There is still joy in this world. There are still moments of laughter. I catch myself so wanting to share those with my person and tell him all the funny things so I can hear him laugh too. I suspect that will always be a part of my life going forward. Bryan often described how he wished he could ask and share things with his parents. I feel that too with mine and my oldest brother, Todd, and now Bryan. This is how we keep our loved ones alive in our hearts, I suppose, imagining them in on the jokes we so desperately wish we could share in person.

March 3, 2023

In this tiny little corner of this tiny blue dot, I find it remarkable how necessary it has been to create visual shifts. I bought a new shower curtain and bathroom rug, a new tablecloth. Today I got a haircut. Don’t worry, it wasn’t anything drastic. Orlando is protective and kind, so just a nice trim and refresh. These are modest and superficial changes, but the impact on my heart and mind are pretty intense. These are the pleasant versions of the story. The less-than-pleasant versions are returning the seldom-used, tags-still-on walker back to Norco or packaging up the Optune device that was described as the best FDA approved post-radiation therapy available for glioglastoma patients. It also took up a lot of real estate in our home and emotional and mental energy. Did it even help? I start down those paths and find them incredibly unproductive, but the act of taking the boxes to the UPS store and shipping them back felt right.
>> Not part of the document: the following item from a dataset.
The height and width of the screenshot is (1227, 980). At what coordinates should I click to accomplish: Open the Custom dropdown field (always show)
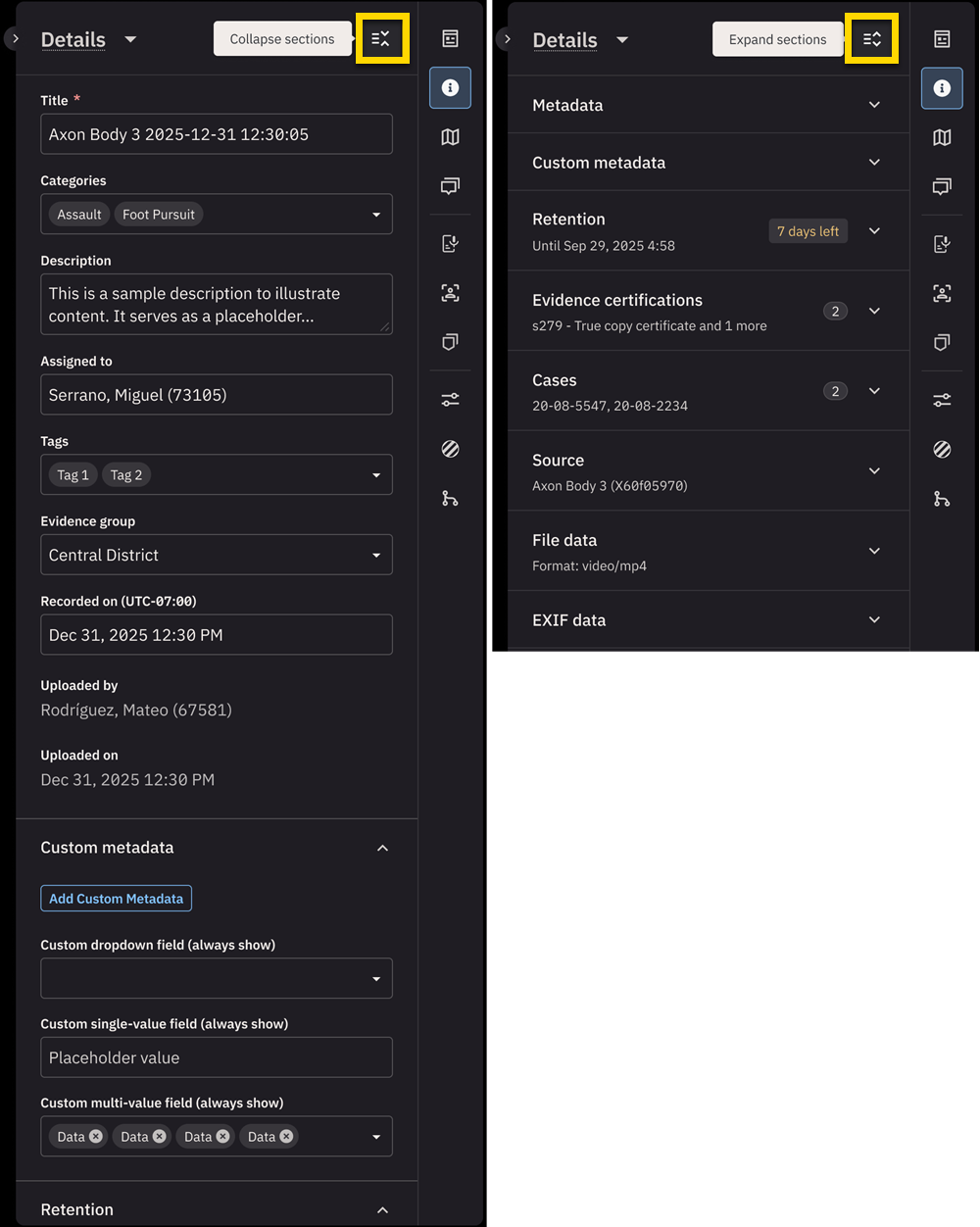pos(216,978)
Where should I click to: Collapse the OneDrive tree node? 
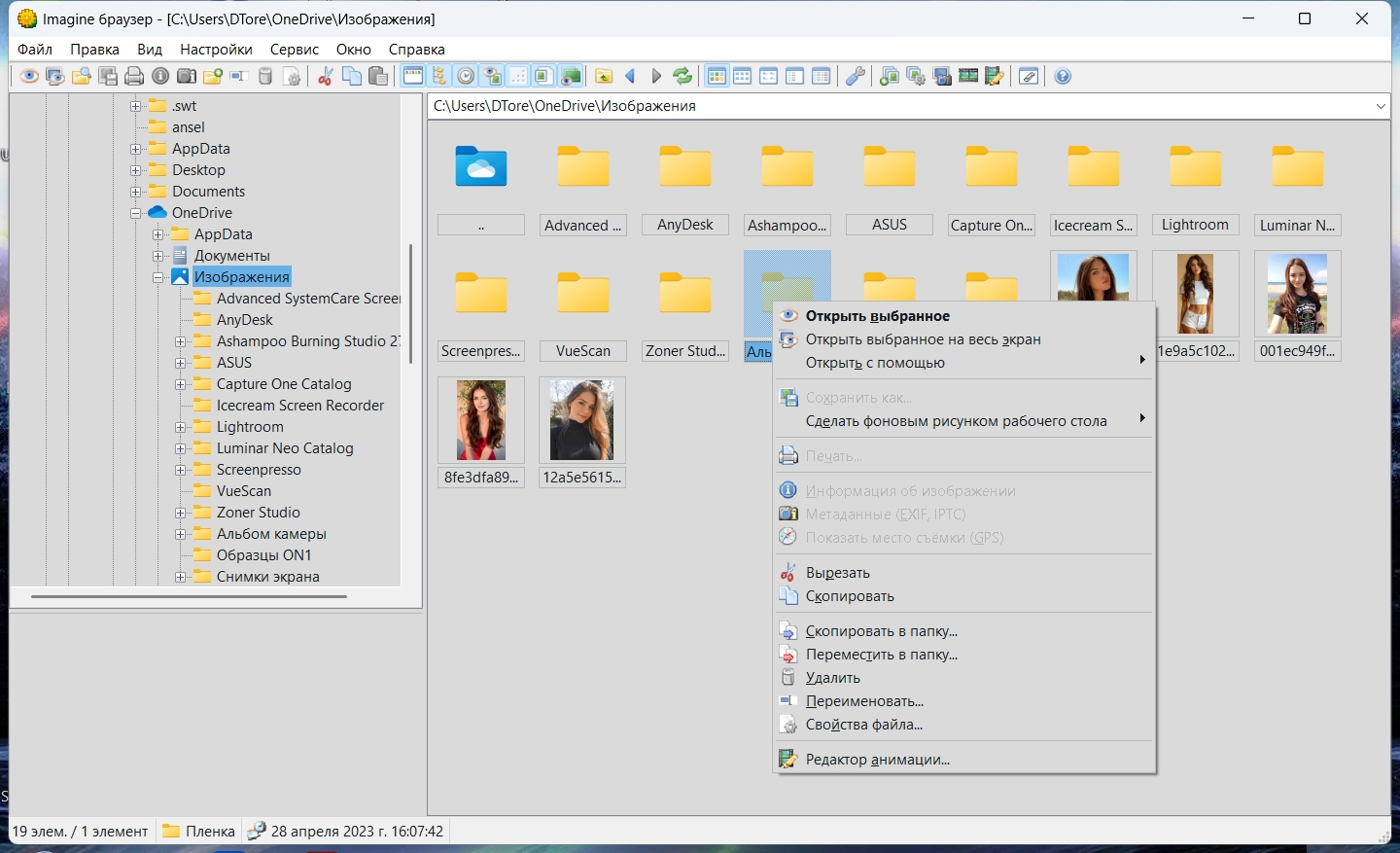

I look inside kitchen cabinets where I had just shoved items, no time to organize or plan. Unpacking and sorting those seems much more manageable than some of the other tasks ahead of me. The fridge needs another culling. Can you hear the beginnings of shoulding on myself? All in due time, right? “Baby steps, Bob.”

My bestie arrived from Fort Wayne this evening. We have a whole week. I’m so glad she’s here. I’m glad for the company and the calm.

March 1, 2023

I’ve likened my marriage to Bryan as “summer camp” on many occasions and I think it deserves a little context. My parents split when I was in third grade and proceeded to have a really messy, contentious, painful divorce. Summer camp was a place where I could fully escape that and just be Becci. I got to navigate that week-long other world around a lake in Idaho in the summer with my best friends. I learned how to waterski. I learned that I had things to offer too. I could French braid hair and make my cabinmates laugh. Summer camp was an emotional oasis, a life raft of joy for a kid pretty mired in anxiety and sorrow. Those strong memories of pure joy have been anchor points and a measuring stick.

Being with Bryan was joyful for me like that, a place where I could be fully Becci without passive aggression, or insecurity, or walking on eggshells. I remember early in our courtship, I didn’t want to get into heavy debates with Bryan. I didn’t want to argue. I didn’t want to risk this wonderful new thing with contention, anger, and potential loss. I never learned what fighting fairly looked like. One day, Bryan and I were on a bike ride and we had a spat. He barked at me and I hollered back, “Don’t you yell at me!” The rest of the ride home was a little frosty, but when we got back to the house, he was smiling ear to ear. Confused, I asked what he was smiling about. He was relieved and delighted that we could air out our grievances because we hadn’t done that yet and for him, push back, debate, and fair arguments were as essential as air. I think I called him a weirdo, but I also learned that he was safe and disagreement wouldn’t push him away. Quite the contrary.

In recent days, something crystalized for me. Self-confidence is a gift to others. Bryan’s self-assuredness made him safe, not just for me, but for many to be fully themselves around him because he knew who he was. Kyle Martz told me he never felt like he needed to edit himself around Bryan. You don’t have to dance on eggshells with someone who knows who they are. I know Bryan wasn’t just like this to me because he was a confidant and mentor to many, some known to me and probably many more unknown.